2. According to one recent poll, 25 percent of all Americans in the 46 to 64-year-old age bracket have no retirement savings at all.
3. 26 percent of all Americans in the 46 to 64-year-old age bracket have no personal savings whatsoever.
4. One survey that covered all American workers found that 46 percent of them have less than $10,000 saved for retirement.
5. According to a survey conducted by the Employee Benefit Research Institute, "60 percent of American workers said the total value of their savings and investments is less than $25,000".
6. A Pew Research survey found that half of all Baby Boomers say that their household financial situations have deteriorated over the past year.
7. 67 percent of all American workers believe that they "are a little or a lot behind schedule on saving for retirement".
8. Today, one out of every six elderly Americans lives below the federal poverty line.
9. More elderly Americans than ever are finding that they must continue working once they reach their retirement years. Between 1985 and 2010, the percentage of Americans in the 65 to 69-year-old age bracket that were still working increased from 18 percent to 32 percent.
10. Back in 1991, half of all American workers planned to retire before they reached the age of 65. Today, that number has declined to 23 percent.
11. According to one recent survey, 70 percent of all American workers expect to continue working once they are "retired".
12. According to a poll conducted by AARP, 40 percent of all Baby Boomers plan to work "until they drop".
13. A poll conducted by CESI Debt Solutions found that 56 percent of American retirees still had outstanding debts when they retired.
14. Elderly Americans tend to carry much higher balances on their credit cards than younger Americans do. The following is from a recent CNBC article...
New research from the AARP also shows that those ages 50 and over are carrying higher balances on their credit cards -- $8,278 in 2012 compared to $6,258 for the under-50 population.

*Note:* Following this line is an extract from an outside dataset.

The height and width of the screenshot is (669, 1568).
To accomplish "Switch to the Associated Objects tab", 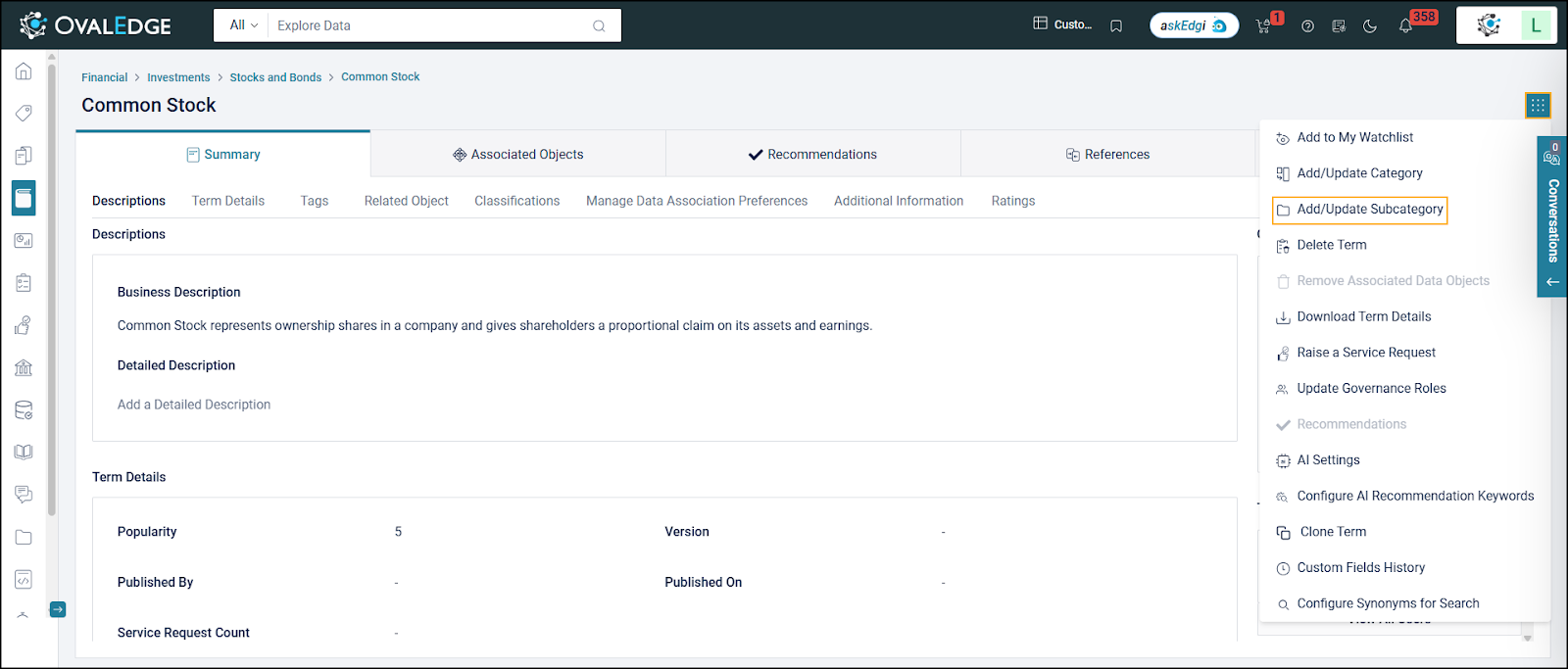I will point(518,155).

15. A study by a law professor at the University of Michigan found that Americans that are 55 years of age or older now account for 20 percent of all bankruptcies in the United States. Back in 2001, they only accounted for 12 percent of all bankruptcies.
16. Between 1991 and 2007 the number of Americans between the ages of 65 and 74 that filed for bankruptcy rose by a staggering 178 percent.

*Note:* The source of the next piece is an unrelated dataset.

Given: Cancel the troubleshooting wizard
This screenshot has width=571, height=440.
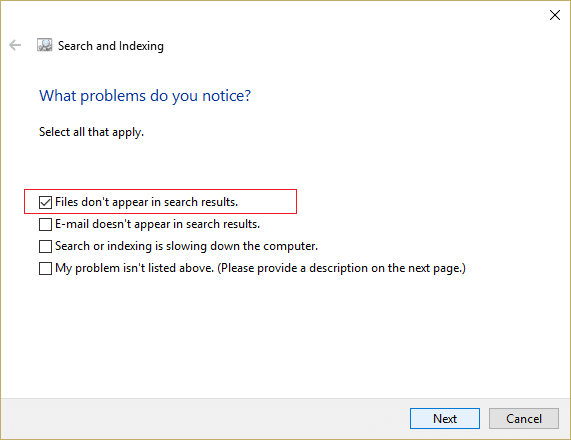Looking at the screenshot, I should [x=524, y=419].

17. What is causing most of these bankruptcies among the elderly? The number one cause is medical bills. According to a report published in The American Journal of Medicine, medical bills are a major factor in more than 60 percent of the personal bankruptcies in the United States. Of those bankruptcies that were caused by medical bills, approximately 75 percent of them involved individuals that actually did have health insurance.
18. In 1945, there were 42 workers for every retiree receiving Social Security benefits. Today, that number has fallen to 2.5 workers, and if you eliminate all government workers, that leaves only 1.6 private sector workers for every retiree receiving Social Security benefits.

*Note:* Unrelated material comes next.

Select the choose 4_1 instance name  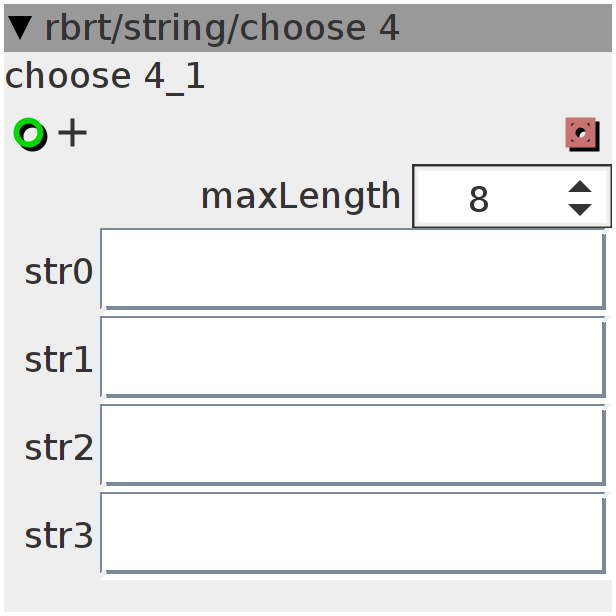(104, 77)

19. Millions of elderly Americans these days are finding it very difficult to survive on just a Social Security check. The truth is that most Social Security checks simply are not that large. The following comes directly from the Social Security Administration website...
The average monthly Social Security benefit for a retired worker was about $1,230 at the beginning of 2012. This amount changes monthly based upon the total amount of all benefits paid and the total number of people receiving benefits.
You can view the rest of the statistics right here.
Sadly, most Americans are not aware of these things.
The mainstream media keeps most of the population entertained with distractions. This week it is the birth of the royal baby, and next week it will be something else.
Meanwhile, our problems just continue to get worse and worse.
There is no way in the world that we are going to be able to keep all of the financial promises that we have made to the Baby Boomers. A lot of them are going to end up bitterly disappointed.
All of this could have been avoided if we would have planned ahead as a society.
But that did not happen, and now we are all going to pay the price for it.